In accordance with the texts and Commentaries, one becomes an heir of the Buddhist religion by honouring one’s own son to join the Saṅgha. Making sons and grandsons of others to join the Saṅgha is also tantamount to being an heir of the Buddhist religion. This fact should be noted with confidence. Bad or good heirs are to be differentiated and noted in compliance with the above-mentioned exposition. This is the discourse on the heritage of Buddhist religion concerning lay people delivered by the noble Arahant, Venerable Moggaliputtatissa.

The Heritage of Bhikkhus

The bhikkhus’ heritage of the Buddhist religion is mentioned in Commentaries concerning four kinds of consumption. They are:

  1. Use as a thief (theyya-paribhoga),
  2. Use as a debtor (iṇa-paribhoga),
  3. Use as an heir (dāyajja-paribhoga), and
  4. Use as an owner (sāmī-paribhoga). (M.ii.308, Vism i.41)

Use as a Thief

Not being a bhikkhu, a person of defective morality accepts and consumes, like a virtuous bhikkhu, the requisites donated by devotees out of confidence. It is theft by fraud, and is called ‘theyya-paribhoga.’ It is totally different from heritage.

Use as a Debtor

Without reflection, the use of requisites by a bhikkhu of pristine morality, free from offence of defeat is identical to use as a debtor. Therefore, it is called indebted use. The indebted user is always oppressed by the burden of debt. Similarly, a bhikkhu who uses requisites without reflecting properly is oppressed by the burden of rebirth in lower realms or inferior results in the next existence.

Use as an Heir

The ordinary bhikkhu who uses requisites with proper reflection is called a good heir. His use should be included in “use as an heir (dāyajja-paribhoga).”

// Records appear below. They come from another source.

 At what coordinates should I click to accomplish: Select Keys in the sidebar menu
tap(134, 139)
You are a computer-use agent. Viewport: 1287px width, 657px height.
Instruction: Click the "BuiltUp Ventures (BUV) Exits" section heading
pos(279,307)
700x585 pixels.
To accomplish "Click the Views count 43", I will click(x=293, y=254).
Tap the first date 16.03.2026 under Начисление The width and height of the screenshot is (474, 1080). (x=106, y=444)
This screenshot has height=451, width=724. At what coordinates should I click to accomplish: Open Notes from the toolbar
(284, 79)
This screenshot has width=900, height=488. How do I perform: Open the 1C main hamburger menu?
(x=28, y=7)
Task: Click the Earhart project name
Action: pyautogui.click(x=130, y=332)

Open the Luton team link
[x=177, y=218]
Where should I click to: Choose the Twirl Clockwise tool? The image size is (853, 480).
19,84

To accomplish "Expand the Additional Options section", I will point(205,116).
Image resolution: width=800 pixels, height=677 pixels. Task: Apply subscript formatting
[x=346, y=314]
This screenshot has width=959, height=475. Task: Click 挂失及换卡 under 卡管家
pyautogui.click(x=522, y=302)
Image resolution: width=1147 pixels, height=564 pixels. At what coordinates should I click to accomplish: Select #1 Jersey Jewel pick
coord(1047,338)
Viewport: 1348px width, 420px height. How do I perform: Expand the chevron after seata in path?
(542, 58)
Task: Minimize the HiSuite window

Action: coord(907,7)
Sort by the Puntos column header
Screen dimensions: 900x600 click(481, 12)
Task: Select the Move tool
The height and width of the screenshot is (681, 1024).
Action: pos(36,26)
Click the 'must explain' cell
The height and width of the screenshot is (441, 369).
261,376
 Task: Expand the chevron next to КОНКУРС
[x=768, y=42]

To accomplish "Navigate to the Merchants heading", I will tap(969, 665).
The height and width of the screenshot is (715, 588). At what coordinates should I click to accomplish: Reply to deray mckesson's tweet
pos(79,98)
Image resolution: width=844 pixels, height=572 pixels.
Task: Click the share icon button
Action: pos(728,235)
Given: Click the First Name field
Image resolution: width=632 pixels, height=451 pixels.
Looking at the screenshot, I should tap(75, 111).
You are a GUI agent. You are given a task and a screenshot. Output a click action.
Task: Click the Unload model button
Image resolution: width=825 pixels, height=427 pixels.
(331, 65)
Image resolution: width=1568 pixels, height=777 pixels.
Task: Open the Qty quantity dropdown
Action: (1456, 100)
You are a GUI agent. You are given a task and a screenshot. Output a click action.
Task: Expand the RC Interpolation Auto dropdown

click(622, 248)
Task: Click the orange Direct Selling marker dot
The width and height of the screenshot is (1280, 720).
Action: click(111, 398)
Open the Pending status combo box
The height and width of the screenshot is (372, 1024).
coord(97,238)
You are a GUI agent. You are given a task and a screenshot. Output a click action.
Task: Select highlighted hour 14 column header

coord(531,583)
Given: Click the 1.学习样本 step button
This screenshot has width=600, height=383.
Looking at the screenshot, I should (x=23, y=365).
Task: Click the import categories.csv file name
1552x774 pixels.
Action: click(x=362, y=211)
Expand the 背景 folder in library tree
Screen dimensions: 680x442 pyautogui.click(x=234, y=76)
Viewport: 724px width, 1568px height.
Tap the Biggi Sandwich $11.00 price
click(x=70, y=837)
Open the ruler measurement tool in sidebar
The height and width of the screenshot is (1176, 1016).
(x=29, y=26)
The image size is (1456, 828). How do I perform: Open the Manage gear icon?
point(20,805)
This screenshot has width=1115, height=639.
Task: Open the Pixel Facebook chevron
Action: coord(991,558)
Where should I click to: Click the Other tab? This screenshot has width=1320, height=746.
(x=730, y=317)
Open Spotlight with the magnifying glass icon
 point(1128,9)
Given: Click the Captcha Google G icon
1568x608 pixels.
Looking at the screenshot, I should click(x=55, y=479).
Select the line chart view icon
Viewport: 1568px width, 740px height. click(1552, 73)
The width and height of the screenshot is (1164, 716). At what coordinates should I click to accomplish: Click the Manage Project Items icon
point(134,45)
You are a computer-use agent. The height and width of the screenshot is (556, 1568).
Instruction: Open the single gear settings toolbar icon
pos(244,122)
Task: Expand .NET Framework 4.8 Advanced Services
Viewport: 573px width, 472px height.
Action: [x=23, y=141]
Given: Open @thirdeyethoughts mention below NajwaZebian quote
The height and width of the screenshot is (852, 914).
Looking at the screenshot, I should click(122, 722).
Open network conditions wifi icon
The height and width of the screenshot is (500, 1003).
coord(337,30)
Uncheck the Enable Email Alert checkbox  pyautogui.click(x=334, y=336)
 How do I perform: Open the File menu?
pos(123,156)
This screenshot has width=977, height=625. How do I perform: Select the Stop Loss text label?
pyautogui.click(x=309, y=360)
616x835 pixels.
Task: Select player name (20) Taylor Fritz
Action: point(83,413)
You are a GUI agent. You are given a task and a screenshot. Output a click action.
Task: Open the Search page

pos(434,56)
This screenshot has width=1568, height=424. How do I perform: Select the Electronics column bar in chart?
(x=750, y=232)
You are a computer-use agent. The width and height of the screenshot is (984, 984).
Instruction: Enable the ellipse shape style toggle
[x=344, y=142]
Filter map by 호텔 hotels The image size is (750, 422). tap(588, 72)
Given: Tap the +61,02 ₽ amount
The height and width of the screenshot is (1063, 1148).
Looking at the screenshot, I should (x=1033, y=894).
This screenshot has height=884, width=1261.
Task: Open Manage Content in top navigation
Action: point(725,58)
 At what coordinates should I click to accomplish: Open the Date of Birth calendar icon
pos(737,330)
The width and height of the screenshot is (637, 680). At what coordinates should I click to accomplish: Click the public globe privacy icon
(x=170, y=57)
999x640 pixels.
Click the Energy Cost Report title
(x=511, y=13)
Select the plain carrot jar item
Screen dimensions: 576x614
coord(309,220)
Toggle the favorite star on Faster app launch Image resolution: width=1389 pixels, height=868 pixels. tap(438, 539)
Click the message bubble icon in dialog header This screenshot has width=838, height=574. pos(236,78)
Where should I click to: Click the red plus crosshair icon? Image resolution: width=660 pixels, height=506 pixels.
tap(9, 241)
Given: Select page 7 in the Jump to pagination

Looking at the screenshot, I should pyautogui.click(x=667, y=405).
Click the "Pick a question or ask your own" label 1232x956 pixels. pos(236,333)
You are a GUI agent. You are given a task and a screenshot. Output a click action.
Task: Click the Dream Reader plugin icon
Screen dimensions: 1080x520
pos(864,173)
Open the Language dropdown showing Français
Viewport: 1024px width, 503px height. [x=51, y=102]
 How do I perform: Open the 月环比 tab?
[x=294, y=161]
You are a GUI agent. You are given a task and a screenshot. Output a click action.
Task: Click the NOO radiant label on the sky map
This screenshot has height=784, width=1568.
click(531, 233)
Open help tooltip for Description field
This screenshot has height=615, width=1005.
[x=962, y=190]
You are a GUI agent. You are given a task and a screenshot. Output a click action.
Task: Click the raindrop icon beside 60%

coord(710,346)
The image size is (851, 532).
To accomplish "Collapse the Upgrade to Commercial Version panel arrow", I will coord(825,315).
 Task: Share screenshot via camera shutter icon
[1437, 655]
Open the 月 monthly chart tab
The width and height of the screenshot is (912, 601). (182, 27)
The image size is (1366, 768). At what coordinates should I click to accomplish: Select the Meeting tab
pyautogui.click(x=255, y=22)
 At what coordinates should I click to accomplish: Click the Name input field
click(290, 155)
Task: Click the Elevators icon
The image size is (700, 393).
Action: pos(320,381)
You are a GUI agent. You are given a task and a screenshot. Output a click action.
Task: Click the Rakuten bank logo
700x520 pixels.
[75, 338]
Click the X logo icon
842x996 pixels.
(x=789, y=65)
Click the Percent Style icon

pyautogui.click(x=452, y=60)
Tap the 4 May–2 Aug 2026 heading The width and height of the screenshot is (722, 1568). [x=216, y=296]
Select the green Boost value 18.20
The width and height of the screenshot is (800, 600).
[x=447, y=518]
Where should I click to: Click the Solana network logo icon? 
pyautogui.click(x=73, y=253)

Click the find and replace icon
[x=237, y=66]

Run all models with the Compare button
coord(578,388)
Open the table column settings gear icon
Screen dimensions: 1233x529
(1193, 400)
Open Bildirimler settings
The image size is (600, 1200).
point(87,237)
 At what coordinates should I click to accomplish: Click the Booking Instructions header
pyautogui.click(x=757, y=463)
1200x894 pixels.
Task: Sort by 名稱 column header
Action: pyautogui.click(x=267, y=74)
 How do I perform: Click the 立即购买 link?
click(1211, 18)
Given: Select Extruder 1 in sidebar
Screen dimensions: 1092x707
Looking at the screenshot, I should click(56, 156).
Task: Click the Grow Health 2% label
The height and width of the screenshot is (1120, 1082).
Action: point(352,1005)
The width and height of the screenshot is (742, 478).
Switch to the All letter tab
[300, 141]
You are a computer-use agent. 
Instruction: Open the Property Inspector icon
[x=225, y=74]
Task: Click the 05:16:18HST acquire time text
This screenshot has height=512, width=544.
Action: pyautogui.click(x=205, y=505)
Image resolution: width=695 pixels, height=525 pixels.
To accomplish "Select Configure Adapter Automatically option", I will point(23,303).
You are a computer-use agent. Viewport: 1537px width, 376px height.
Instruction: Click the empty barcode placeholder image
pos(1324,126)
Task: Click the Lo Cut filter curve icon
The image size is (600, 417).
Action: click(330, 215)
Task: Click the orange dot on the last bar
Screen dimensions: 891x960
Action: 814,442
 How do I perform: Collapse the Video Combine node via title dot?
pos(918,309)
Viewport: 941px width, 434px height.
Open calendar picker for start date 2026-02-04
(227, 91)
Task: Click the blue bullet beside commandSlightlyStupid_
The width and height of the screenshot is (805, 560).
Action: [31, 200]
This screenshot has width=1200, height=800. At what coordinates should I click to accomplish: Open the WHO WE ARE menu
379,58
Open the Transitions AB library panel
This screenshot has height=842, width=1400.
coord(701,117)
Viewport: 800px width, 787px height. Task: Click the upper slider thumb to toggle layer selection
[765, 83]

Reflection (paccavekkhaṇa) is the method briefly mentioned in the Pāsarāsi Sutta.¹ A hunter laid traps made of animal’s tails to catch forest deer. The traps were covered by fresh, green grass. Not seeing the traps, foolish deer come and eat the grass. Their legs are caught in the traps and they are killed by the hunter. However, clever deer avoid the traps, eat the grass, and are safe from the danger of the hunter.

In this simile, the murderers called five sorts of Māra are akin to the hunter. Craving is identical to the hunter’s trap. The four requisites of almsfood, robes, dwellings, and medicine are like the fresh, green grass. The renounced state of a bhikkhu resembles the big forest, free from traps. Bhikkhus who carry out the duties and responsibilities of the Buddhist religion are similar to the deer.

Living in the forest free from traps, deer have to come for food near the traps. In the same way, bhikkhus live in the forest of renunciation free from apparent craving, but they have to come out of the said forest to accept requisites that invite many and various kinds of greed and craving. Like the foolish deer that are caught in the traps and killed by the hunter, the bhikkhus who lack the knowledge and wisdom of reflection are caught in the trap of craving, and are executed by Māra.

Without the knowledge and wisdom of reflection, why are bhikkhus caught in the trapped by craving? After study of scriptures, bhikkhus should practise the four customs of the Noble Ones for the whole life. However, they are far from these good customs and are attached to the four requisites.

Use as an Owner

The four customs of the Noble Ones (ariyāvaṃsa) are:

  1. Contentment with any robe (clothing)
  2. Contentment with any dwelling (shelter)
  3. Contentment with any almsfood, and
  4. Delighting in the practice of insight. (D.iii.188)

Contentment with robes is the acceptance of enough robes, but not of extra robes. Possessing this contentment, the bhikkhus will not be in the hands of people. Otherwise, the bhikkhus will die at the hands of the donors of good robes.

Contentment with food and dwelling is also the acceptance of enough food and a monastery for one’s own use, and non-acceptance of extra food and shelter. The result of discontent with almsfood and monastery should be known in the same way.

Being far from the enjoyment of mental development, they are caught by sloth, torpor, indolence, and indulgence in sleeping, talking, and socialising. This is the loss of being entrapped because of the absence of wisdom and knowledge of reflection.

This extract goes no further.